Available records →
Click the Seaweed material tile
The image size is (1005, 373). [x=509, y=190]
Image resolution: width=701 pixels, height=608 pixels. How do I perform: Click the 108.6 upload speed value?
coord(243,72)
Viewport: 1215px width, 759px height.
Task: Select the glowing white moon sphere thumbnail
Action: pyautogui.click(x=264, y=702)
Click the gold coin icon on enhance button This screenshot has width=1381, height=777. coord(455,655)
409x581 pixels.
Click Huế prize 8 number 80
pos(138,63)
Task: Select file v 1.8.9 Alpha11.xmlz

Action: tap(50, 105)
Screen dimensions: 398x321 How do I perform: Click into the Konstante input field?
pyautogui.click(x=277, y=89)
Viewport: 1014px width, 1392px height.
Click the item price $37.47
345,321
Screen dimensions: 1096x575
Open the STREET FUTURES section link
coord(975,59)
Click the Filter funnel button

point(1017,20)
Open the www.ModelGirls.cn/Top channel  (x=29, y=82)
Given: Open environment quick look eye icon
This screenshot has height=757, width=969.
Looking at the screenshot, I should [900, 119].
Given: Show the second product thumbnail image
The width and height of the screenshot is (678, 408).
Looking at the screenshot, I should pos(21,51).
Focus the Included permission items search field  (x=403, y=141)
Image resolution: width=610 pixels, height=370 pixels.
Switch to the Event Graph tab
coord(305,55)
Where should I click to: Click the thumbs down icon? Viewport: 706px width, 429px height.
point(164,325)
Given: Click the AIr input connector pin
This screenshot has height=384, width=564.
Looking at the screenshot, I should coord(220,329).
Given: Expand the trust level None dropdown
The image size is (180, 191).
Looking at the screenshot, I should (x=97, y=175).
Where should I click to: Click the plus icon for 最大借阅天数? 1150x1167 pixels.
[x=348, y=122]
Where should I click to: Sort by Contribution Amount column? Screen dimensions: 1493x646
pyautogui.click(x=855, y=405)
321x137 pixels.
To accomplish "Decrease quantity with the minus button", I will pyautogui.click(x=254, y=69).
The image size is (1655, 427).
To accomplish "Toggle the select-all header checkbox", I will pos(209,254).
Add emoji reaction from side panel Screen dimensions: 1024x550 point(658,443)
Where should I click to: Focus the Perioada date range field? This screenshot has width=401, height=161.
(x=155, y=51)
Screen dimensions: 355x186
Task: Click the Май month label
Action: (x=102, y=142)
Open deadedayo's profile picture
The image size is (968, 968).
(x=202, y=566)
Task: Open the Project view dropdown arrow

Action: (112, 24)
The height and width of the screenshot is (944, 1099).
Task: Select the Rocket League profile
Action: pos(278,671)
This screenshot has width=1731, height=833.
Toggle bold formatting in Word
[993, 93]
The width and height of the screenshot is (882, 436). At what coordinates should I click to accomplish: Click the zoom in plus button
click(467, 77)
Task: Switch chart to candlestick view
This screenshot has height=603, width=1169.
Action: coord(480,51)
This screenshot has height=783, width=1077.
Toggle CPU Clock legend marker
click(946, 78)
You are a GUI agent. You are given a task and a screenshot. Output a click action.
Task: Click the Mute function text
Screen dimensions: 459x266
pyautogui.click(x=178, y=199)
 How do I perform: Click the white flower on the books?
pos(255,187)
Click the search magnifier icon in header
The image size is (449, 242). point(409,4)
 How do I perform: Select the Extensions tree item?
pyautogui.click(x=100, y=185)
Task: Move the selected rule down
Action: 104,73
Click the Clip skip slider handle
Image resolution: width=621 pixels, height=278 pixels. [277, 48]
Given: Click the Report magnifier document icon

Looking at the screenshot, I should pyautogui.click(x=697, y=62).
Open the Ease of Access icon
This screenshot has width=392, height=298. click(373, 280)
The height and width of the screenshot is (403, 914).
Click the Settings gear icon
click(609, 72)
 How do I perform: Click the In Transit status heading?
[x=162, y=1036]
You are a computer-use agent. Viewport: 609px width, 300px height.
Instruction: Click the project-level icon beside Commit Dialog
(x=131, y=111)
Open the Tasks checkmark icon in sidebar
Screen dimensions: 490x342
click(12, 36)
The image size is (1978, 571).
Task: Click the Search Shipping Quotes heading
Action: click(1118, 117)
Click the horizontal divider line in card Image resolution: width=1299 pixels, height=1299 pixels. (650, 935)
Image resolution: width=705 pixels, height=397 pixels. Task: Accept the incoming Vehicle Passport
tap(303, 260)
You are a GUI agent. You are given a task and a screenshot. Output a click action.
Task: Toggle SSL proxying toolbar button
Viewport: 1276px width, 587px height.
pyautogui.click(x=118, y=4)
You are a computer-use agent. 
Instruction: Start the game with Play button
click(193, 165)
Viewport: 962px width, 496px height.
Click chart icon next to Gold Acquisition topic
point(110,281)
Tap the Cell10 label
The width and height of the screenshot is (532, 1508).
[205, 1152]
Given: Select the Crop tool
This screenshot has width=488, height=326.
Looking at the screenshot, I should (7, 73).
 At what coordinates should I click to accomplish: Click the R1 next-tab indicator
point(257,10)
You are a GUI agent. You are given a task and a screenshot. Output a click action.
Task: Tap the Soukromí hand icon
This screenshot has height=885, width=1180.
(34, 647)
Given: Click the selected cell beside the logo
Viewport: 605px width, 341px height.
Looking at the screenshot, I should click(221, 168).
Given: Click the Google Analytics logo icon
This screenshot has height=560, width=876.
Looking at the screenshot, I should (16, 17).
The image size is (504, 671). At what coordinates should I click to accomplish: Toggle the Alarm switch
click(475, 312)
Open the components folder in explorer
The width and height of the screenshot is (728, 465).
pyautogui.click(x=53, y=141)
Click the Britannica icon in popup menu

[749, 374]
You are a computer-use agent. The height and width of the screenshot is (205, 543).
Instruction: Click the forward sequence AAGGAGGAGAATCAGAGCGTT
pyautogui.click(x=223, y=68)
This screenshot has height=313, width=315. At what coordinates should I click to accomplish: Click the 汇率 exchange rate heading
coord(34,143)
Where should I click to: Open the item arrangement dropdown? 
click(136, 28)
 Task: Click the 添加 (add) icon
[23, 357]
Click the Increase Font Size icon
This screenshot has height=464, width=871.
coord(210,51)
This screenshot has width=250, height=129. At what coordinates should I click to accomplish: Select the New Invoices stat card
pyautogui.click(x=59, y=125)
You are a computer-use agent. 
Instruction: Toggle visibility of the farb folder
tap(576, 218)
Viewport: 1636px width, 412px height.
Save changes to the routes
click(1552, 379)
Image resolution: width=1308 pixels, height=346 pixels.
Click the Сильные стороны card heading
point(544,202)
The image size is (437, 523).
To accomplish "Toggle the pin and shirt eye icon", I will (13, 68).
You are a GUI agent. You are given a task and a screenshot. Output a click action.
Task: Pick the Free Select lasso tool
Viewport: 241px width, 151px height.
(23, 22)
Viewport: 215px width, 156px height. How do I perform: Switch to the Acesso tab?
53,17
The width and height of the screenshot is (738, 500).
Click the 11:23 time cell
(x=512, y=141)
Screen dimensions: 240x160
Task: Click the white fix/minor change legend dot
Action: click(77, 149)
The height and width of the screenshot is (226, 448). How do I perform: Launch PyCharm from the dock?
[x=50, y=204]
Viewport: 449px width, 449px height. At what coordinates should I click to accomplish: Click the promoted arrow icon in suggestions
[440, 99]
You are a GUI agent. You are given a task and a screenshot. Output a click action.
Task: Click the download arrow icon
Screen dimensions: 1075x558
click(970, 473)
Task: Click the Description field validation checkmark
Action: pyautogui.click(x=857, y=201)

What you have to do → Find the lines in the data that hold the word "computer". Reply with how many there are and nothing more.

Response to the exercise → 4